--- Data listing ---

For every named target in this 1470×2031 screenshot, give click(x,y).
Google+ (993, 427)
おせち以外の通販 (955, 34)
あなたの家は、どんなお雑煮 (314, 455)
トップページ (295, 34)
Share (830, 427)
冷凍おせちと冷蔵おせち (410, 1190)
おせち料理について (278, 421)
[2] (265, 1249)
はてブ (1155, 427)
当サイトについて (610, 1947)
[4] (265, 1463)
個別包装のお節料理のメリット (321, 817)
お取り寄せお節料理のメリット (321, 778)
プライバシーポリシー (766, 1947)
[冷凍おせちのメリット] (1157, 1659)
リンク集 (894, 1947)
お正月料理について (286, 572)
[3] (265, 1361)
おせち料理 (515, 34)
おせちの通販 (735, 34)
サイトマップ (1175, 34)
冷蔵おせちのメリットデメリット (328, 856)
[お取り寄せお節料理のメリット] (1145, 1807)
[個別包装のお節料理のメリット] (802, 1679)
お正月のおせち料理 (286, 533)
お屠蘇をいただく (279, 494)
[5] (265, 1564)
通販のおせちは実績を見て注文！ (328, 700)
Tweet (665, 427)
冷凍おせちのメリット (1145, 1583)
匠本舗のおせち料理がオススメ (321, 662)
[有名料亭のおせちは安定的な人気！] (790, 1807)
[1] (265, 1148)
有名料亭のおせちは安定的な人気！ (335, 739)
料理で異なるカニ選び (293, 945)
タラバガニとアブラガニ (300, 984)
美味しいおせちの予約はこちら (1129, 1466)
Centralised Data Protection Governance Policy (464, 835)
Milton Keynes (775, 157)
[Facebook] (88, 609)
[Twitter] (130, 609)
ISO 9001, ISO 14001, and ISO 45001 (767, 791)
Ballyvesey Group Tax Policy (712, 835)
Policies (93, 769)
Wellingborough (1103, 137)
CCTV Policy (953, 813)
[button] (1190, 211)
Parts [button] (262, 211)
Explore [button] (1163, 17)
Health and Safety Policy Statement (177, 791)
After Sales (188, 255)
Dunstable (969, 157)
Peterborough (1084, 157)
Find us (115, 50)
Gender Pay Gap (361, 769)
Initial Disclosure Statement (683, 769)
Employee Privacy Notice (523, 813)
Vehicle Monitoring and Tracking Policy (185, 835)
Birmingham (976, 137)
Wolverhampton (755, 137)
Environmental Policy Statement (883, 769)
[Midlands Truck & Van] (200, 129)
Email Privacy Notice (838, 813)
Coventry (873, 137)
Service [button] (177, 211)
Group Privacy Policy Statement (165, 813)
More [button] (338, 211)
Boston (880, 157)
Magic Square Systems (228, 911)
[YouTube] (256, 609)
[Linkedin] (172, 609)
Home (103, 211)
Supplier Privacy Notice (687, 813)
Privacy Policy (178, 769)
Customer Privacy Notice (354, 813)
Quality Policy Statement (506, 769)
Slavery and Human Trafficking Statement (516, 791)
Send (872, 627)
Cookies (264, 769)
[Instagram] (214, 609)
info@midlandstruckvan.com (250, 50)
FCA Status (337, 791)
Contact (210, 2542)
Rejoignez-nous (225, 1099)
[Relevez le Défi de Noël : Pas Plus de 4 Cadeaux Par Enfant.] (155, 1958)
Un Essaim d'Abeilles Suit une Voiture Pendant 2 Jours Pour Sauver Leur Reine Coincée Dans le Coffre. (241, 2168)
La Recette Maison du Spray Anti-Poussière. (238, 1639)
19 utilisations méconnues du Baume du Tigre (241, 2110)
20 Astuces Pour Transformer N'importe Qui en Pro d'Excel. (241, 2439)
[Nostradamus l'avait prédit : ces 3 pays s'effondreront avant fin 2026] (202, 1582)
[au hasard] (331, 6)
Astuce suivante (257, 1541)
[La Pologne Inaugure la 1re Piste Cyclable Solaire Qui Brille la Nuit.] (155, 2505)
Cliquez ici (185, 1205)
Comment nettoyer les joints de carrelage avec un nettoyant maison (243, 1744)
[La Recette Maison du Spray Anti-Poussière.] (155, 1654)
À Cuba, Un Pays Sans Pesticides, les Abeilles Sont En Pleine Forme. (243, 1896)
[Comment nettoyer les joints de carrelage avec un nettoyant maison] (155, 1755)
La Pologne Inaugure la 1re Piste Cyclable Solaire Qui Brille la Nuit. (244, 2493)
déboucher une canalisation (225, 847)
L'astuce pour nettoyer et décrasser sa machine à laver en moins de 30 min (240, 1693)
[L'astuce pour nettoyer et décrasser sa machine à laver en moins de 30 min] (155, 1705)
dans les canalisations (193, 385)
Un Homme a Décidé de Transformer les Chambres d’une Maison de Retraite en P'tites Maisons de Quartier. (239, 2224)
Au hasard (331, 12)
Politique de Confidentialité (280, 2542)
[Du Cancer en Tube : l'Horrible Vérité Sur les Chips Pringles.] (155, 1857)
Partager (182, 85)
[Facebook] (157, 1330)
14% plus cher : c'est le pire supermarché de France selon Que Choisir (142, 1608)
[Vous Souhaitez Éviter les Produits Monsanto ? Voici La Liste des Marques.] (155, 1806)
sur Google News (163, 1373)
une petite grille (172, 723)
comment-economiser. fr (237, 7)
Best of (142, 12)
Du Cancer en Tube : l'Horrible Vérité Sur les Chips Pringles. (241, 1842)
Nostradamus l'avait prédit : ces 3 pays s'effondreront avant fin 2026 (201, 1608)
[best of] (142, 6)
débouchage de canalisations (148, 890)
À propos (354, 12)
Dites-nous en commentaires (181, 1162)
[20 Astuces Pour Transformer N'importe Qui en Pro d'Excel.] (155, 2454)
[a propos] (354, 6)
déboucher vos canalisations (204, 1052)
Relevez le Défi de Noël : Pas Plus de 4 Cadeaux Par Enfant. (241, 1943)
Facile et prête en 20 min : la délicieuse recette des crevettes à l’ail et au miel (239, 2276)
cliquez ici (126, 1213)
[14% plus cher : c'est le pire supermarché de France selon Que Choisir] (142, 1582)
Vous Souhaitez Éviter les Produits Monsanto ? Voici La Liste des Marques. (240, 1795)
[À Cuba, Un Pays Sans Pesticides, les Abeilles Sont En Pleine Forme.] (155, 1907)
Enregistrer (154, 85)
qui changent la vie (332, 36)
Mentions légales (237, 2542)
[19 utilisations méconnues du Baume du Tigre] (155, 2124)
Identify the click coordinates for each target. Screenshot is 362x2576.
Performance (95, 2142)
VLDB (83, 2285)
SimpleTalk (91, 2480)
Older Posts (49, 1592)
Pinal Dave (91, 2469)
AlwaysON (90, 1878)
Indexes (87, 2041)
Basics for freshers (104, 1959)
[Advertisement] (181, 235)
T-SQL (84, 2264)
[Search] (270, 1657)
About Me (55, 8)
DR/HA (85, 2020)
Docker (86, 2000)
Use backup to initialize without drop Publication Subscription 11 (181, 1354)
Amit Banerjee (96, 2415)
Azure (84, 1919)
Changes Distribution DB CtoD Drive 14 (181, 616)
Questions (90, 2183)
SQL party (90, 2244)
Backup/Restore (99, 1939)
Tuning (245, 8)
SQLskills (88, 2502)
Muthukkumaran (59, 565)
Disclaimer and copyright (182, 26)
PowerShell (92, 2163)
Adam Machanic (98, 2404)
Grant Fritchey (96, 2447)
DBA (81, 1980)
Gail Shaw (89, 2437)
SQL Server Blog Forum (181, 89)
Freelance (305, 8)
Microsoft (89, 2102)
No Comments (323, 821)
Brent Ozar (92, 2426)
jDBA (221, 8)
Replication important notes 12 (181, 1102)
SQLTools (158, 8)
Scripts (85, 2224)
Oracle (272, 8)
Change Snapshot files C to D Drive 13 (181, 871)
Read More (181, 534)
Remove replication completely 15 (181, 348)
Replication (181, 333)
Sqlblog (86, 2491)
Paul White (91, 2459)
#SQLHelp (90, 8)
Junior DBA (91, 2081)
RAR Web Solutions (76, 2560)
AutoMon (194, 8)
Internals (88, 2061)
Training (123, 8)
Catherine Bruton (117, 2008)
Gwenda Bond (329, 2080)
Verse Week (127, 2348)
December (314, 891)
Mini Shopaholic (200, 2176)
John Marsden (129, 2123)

---

> _Task item_: Wherever a line of the records above contains the string "button", copy that line out.

> _Reply_:
[button] (1190, 211)
Parts [button] (262, 211)
Explore [button] (1163, 17)
Service [button] (177, 211)
More [button] (338, 211)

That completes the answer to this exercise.